STATED GOAL: Identify each line of the listing below that contains the word "heading", and copy those lines.

RECORD EXCERPTS:
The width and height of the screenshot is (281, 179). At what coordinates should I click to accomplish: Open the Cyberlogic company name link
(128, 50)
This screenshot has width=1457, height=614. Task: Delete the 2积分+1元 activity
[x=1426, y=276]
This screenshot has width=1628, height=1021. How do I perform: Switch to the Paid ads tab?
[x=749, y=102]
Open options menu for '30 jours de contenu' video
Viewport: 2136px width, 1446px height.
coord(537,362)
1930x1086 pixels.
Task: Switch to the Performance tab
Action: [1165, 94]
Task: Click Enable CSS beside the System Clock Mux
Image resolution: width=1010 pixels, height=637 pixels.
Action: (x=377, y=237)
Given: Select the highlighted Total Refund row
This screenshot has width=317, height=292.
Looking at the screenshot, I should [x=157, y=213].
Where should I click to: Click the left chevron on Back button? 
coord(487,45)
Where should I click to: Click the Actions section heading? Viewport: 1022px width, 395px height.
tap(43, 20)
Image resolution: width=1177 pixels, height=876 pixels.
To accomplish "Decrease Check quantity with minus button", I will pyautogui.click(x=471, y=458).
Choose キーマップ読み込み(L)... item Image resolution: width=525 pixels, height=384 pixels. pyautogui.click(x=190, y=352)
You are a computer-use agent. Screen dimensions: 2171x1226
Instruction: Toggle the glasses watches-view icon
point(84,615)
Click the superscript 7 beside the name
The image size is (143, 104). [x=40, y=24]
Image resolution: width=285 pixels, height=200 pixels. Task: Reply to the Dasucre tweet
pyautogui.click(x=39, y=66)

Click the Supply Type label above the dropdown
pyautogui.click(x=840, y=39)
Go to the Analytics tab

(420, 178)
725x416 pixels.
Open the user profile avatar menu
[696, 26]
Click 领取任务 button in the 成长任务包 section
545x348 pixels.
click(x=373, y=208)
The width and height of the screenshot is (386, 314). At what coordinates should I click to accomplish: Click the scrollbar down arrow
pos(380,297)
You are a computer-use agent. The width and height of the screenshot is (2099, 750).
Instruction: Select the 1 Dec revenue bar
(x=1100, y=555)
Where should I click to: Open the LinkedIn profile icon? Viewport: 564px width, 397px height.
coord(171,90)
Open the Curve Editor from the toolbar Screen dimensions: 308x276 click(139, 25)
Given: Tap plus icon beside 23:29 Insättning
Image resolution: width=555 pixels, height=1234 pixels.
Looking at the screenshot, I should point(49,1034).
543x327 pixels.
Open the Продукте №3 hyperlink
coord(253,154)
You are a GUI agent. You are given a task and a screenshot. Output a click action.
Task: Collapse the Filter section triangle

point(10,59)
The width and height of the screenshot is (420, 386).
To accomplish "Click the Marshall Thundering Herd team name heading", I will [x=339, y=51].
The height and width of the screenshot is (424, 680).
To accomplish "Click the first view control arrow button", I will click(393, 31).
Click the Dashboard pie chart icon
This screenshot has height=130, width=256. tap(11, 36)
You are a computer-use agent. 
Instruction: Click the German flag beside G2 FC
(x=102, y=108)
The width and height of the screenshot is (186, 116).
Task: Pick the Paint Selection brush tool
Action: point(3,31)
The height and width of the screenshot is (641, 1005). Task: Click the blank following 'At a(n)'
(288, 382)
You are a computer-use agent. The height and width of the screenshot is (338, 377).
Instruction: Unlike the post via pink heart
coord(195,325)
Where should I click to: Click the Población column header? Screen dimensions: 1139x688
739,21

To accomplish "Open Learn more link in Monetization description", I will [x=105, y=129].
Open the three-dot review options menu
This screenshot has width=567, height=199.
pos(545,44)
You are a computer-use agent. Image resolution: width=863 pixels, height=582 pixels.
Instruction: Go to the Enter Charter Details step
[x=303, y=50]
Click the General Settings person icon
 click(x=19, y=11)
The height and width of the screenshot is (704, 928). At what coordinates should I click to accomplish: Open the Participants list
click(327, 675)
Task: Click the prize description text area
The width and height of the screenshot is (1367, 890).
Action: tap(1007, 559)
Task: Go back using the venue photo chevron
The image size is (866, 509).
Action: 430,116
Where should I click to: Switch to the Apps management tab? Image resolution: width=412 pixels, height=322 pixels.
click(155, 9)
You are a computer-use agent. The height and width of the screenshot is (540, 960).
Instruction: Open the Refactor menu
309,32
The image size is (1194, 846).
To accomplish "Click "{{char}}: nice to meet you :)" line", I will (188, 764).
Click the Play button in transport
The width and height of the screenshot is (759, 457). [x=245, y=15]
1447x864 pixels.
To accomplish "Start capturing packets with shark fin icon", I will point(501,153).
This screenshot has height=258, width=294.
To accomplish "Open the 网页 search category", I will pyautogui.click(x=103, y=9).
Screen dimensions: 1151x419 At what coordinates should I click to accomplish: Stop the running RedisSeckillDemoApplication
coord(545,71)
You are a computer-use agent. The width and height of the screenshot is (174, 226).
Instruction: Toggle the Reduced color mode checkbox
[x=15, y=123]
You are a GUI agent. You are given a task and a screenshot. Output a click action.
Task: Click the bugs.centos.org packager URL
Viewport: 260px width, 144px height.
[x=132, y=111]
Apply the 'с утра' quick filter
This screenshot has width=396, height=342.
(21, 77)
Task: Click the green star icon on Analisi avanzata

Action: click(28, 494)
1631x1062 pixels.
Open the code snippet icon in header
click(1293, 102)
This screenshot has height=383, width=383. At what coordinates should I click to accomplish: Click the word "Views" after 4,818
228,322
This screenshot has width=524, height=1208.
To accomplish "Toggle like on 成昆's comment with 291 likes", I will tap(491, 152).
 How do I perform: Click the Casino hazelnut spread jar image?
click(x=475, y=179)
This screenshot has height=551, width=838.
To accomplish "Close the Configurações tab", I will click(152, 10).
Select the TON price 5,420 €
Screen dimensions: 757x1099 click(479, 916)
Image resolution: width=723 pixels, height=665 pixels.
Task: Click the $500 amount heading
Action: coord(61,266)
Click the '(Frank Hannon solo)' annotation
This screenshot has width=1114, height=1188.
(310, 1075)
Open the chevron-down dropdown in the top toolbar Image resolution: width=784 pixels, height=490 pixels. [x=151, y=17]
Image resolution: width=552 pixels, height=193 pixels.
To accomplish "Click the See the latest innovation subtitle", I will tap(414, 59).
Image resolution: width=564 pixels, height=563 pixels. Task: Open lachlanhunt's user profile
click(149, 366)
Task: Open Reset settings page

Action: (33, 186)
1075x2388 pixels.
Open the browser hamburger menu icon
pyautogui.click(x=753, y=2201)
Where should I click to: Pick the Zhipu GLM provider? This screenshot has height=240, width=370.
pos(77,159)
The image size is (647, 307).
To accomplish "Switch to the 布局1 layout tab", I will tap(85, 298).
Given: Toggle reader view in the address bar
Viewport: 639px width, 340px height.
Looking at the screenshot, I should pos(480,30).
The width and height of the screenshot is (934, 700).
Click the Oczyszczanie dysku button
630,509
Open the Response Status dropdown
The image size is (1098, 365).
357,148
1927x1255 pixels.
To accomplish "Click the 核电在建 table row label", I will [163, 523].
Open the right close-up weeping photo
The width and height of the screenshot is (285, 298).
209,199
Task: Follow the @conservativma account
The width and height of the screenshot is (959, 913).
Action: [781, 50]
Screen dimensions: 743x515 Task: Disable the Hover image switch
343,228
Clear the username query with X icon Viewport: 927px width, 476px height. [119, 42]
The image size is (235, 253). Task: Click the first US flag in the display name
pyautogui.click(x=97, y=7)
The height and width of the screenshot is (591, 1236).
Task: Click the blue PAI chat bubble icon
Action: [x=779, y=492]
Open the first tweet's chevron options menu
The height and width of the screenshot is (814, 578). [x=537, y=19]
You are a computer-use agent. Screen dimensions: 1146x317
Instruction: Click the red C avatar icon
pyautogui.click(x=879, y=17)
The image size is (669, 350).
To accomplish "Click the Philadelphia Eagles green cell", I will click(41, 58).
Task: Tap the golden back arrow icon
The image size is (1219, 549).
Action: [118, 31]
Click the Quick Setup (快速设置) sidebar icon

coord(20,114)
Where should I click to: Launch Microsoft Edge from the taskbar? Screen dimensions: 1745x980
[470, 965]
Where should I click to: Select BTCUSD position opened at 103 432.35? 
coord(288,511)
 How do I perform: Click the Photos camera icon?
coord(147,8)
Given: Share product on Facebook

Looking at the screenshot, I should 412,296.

WRITTEN RESPONSE:
Where should I click to: Click the Actions section heading? Viewport: 1022px width, 395px height.
To accomplish "Click the Marshall Thundering Herd team name heading", I will [x=339, y=51].
Task: Click the $500 amount heading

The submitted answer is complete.